Kerry and the foreign ministers of Britain, France and Germany will also use their presence in the Austrian capital to discuss an international push for a ceasefire in Gaza.

Fresh from brokering a breakthrough in a bitter standoff in Afghanistan between presidential rivals, Kerry will also try to mend ties with Germany's Foreign Minister in the wake of a major spying scandal in Berlin.

Iran's talks with the five permanent members of UN Security Council plus Germany are aimed at a grand bargain reducing in scope Iran's nuclear activities in return for sanctions relief.

Such a deal is meant to quash for good concerns about the Islamic republic getting the bomb after more than a decade of failed diplomacy, threats of war and atomic expansion by Iran.

Iran denies wanting nuclear weapons. Officials on both sides say that the talks, which on July 3 entered their sixth and final round, have made some progress, with Iran's chief negotiator saying on Saturday that a draft accord was 60-65 percent completed.

But one key notable issue remains: uranium enrichment, a process which can produce nuclear fuel -- Iran's stated aim -- but also in highly purified form the core of an atomic weapon.

Iran wants to increase greatly its capacities to enrich uranium, saying it needs them to fuel its only functioning nuclear power plant -- currently fuelled by Russia -- as well as a fleet of future facilities.

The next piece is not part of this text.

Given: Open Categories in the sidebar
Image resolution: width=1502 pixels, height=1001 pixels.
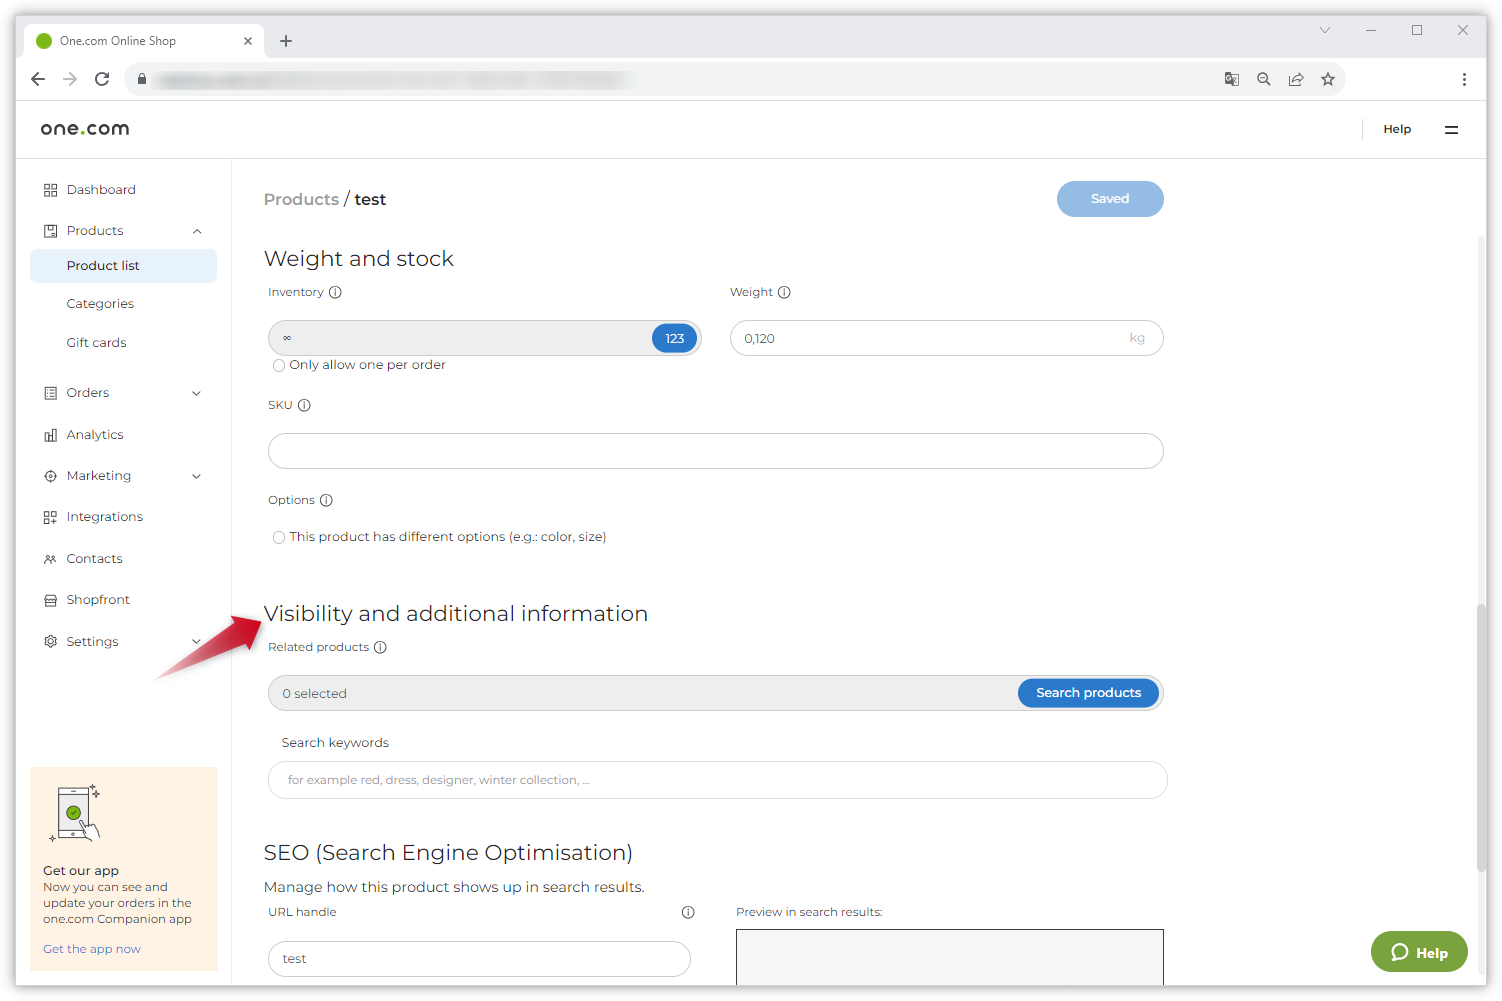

But the six powers want a sharp reduction. This, coupled with increased surveillance, would extend the so-called "breakout time" -- the time Iran would be to make enough highly-enriched uranium for a nuclear weapon, if it choose to do so.

"We have made some progress but on some key issues, Iran has not moved from their ... unworkable and inadequate positions", a senior US official said on Saturday.

"There is no question that we have heard about Iran's aspirations for its nuclear programme in very specific terms and very specific numbers, and that remains far from a significant reduction in their current programme."

Kerry "will gauge the extent of Iran's willingness to commit to credible and verifiable steps that would back up its public statements about the peaceful nature of its nuclear programme," the State Department said.

He will "assess Iran's willingness to make a set of critical choices at the negotiating table" and then "make recommendations" to US President Barack Obama on the next steps.